-- TASK ITEM --
How many lines of the data contain the string "wizard"? Write the number and nothing more.

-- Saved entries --
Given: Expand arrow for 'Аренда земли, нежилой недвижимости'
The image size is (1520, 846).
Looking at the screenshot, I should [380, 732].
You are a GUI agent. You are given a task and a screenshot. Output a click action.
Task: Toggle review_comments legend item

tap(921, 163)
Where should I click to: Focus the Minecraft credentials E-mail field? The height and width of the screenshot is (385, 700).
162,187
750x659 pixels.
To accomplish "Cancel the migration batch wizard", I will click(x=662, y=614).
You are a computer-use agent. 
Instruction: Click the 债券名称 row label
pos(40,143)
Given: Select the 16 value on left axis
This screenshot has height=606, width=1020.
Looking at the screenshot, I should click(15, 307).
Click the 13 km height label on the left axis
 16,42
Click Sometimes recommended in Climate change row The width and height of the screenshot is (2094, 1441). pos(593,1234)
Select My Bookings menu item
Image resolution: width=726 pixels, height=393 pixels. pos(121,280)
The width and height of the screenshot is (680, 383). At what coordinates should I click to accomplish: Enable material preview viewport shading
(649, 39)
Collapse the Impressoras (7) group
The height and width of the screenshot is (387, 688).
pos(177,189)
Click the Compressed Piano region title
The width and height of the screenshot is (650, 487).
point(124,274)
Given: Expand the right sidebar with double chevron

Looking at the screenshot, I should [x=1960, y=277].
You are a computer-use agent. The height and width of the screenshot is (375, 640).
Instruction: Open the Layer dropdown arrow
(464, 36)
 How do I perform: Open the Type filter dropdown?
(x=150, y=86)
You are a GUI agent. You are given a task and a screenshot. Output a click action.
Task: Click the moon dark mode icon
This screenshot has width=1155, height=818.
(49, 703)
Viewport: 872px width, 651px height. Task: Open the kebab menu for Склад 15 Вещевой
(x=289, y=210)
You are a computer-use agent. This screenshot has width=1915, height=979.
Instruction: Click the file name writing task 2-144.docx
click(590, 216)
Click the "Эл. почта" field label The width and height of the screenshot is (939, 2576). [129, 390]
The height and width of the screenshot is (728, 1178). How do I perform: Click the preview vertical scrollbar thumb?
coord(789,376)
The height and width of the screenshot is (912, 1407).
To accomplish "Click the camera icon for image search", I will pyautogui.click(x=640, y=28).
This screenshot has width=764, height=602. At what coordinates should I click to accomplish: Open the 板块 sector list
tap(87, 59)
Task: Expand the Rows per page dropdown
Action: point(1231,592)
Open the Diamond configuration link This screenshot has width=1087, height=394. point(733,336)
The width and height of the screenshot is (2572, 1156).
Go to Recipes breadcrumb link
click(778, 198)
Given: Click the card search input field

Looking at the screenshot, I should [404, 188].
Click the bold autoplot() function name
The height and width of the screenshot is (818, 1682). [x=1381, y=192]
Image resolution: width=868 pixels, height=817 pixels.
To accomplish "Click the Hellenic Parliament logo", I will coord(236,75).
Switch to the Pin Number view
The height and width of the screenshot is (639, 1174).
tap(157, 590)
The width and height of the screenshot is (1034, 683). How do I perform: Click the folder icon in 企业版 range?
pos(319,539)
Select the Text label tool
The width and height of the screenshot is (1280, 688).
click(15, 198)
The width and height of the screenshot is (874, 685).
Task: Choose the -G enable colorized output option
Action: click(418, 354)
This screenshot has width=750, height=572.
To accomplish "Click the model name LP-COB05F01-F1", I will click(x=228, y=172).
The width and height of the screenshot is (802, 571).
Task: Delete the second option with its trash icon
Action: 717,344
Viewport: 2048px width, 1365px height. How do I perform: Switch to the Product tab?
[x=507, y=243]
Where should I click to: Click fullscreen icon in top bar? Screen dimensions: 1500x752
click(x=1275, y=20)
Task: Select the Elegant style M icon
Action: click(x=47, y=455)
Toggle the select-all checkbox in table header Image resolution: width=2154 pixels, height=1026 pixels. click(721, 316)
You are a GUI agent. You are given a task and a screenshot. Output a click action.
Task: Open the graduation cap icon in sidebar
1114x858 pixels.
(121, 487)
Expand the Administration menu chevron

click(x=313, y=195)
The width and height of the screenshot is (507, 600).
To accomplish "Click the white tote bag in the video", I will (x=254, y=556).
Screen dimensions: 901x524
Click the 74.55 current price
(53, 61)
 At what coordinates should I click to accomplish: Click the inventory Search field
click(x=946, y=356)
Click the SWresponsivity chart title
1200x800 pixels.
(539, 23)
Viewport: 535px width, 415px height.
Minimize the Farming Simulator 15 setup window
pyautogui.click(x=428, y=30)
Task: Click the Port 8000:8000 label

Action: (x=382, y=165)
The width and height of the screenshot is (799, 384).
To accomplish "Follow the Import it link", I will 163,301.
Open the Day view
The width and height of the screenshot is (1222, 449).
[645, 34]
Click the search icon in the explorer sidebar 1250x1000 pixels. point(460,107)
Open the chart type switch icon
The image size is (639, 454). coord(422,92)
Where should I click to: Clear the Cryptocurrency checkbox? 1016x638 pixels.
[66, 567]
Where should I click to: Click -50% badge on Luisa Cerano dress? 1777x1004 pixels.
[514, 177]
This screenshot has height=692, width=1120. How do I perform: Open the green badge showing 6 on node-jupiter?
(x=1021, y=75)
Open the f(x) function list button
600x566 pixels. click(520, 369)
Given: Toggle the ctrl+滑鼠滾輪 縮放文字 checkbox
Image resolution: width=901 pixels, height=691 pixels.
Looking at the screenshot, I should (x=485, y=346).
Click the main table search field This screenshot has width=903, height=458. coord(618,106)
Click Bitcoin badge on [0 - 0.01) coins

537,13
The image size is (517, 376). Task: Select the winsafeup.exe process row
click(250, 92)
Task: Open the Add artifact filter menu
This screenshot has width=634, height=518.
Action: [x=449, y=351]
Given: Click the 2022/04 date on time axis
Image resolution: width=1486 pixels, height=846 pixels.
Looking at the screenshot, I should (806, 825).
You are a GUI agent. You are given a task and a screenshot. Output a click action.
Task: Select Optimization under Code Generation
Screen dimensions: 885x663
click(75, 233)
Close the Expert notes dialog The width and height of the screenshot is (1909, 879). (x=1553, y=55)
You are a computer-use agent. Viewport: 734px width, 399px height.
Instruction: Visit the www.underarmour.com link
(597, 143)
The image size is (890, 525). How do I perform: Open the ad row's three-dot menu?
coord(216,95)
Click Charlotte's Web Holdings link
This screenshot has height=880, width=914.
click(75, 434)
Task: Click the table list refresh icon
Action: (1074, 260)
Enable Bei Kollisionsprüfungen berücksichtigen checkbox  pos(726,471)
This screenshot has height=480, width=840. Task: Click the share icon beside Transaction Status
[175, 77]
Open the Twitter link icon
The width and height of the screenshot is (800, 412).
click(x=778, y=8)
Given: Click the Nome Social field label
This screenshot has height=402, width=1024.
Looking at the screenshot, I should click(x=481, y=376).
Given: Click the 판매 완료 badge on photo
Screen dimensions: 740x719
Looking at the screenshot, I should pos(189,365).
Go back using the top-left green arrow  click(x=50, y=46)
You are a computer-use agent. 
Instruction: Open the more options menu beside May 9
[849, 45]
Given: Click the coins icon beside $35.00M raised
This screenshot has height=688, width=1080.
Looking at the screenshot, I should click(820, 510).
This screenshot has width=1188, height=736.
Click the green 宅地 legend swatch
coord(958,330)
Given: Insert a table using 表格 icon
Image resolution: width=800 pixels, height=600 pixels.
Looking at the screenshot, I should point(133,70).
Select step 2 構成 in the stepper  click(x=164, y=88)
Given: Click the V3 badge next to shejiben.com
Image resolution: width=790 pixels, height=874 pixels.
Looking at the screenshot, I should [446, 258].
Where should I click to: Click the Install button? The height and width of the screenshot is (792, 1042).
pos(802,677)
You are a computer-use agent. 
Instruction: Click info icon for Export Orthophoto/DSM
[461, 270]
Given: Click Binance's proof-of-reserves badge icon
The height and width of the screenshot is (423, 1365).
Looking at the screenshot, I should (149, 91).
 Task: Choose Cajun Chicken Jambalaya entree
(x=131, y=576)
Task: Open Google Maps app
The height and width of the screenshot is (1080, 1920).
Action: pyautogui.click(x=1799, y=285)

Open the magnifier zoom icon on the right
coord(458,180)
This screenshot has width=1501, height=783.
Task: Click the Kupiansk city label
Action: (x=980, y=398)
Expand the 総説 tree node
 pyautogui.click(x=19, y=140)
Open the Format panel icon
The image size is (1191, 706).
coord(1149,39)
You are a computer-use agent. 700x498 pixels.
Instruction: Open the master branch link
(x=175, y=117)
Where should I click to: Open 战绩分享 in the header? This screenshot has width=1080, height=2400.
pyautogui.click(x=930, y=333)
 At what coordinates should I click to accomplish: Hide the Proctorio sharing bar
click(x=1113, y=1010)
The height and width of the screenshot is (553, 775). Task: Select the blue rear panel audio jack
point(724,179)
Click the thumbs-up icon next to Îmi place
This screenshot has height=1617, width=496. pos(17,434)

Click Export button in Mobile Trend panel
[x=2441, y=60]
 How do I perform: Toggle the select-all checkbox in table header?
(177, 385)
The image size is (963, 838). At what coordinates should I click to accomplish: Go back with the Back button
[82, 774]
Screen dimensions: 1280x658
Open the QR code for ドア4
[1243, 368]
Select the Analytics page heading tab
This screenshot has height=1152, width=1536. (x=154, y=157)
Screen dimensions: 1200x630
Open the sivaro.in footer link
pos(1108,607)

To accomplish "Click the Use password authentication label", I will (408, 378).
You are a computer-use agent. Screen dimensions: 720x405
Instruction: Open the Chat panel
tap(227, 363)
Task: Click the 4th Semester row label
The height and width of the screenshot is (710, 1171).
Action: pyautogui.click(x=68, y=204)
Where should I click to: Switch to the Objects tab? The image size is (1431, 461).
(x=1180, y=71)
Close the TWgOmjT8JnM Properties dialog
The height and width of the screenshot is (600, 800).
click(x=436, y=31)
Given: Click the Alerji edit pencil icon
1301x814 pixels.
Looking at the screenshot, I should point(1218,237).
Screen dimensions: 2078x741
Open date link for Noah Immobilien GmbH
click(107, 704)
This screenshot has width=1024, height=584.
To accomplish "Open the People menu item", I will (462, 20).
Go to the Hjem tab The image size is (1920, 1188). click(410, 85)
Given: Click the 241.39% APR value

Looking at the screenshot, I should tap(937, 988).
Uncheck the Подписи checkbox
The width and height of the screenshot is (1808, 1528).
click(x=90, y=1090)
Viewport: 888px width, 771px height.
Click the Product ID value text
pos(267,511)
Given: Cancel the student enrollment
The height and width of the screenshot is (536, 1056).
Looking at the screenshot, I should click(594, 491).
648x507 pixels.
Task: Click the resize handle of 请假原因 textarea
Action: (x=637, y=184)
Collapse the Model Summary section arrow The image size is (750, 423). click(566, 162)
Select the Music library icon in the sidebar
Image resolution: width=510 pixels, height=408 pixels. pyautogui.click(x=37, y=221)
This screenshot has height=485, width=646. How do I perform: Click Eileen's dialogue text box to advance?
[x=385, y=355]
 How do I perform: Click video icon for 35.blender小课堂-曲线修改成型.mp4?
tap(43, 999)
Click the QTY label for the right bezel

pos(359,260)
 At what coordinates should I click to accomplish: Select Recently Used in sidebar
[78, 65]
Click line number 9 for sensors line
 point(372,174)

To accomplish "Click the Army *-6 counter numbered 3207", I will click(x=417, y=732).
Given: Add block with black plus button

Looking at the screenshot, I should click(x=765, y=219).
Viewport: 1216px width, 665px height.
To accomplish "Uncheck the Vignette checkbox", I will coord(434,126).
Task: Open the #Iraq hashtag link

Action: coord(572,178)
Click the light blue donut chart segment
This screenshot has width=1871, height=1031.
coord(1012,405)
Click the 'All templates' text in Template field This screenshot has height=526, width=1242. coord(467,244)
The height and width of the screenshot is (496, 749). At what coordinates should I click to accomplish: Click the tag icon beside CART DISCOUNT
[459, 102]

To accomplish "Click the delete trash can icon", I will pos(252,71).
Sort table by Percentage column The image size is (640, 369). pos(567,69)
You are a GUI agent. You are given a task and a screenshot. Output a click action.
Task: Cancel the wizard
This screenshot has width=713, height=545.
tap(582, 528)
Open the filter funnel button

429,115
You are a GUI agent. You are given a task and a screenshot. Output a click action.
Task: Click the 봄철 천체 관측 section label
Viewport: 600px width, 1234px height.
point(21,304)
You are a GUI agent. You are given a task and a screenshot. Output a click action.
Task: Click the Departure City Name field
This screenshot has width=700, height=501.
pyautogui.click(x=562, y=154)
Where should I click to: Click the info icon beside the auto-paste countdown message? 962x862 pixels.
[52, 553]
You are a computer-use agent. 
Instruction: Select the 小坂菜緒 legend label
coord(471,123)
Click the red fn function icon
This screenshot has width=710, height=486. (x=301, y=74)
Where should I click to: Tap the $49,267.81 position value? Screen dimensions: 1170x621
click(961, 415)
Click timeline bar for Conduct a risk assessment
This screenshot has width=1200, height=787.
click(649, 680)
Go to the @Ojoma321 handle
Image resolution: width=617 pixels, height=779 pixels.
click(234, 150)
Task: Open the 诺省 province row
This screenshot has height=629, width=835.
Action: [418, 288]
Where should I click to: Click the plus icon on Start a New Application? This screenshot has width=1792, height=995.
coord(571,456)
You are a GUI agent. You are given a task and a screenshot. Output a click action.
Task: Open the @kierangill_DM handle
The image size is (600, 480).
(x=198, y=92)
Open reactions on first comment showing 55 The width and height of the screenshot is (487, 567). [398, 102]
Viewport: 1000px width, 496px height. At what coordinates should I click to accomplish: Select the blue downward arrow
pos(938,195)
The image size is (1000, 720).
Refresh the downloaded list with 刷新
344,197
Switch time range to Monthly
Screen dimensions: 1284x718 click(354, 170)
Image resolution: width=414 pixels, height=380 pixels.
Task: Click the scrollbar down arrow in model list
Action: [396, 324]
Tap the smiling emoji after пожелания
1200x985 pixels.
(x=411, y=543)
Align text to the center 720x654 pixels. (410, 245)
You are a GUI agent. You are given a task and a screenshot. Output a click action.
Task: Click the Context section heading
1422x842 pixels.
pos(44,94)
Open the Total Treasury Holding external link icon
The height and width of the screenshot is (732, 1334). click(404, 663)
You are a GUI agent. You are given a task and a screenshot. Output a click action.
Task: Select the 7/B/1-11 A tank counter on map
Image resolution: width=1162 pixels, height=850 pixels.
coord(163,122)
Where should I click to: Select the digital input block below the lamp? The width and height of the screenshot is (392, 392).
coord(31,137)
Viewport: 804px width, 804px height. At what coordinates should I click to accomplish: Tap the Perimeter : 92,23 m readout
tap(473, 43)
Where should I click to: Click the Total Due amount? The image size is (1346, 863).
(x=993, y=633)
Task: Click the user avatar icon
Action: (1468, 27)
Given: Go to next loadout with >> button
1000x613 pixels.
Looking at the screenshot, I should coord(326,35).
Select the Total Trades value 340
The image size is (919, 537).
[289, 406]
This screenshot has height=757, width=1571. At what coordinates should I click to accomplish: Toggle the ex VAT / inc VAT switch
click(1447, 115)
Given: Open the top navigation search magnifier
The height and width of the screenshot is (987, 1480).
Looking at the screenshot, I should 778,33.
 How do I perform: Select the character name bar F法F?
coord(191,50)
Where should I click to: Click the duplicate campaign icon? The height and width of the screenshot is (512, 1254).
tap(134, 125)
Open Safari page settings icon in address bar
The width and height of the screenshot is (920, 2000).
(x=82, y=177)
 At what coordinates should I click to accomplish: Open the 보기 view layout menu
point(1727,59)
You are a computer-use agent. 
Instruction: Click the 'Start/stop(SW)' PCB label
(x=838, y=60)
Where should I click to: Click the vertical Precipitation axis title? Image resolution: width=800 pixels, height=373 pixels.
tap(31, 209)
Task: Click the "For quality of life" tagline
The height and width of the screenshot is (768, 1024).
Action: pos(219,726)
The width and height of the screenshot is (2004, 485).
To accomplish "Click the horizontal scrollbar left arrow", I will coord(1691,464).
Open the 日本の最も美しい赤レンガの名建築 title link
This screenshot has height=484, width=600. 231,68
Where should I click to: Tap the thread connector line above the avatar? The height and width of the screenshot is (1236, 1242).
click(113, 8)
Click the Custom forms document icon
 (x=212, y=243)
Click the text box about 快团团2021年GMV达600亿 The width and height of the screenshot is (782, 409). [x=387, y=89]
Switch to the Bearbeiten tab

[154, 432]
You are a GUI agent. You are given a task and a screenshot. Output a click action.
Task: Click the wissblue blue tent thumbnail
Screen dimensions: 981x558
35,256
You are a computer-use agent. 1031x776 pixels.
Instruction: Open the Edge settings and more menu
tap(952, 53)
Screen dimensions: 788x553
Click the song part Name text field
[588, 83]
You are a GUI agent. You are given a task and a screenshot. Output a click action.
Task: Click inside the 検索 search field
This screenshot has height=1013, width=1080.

-- TASK ANSWER --
2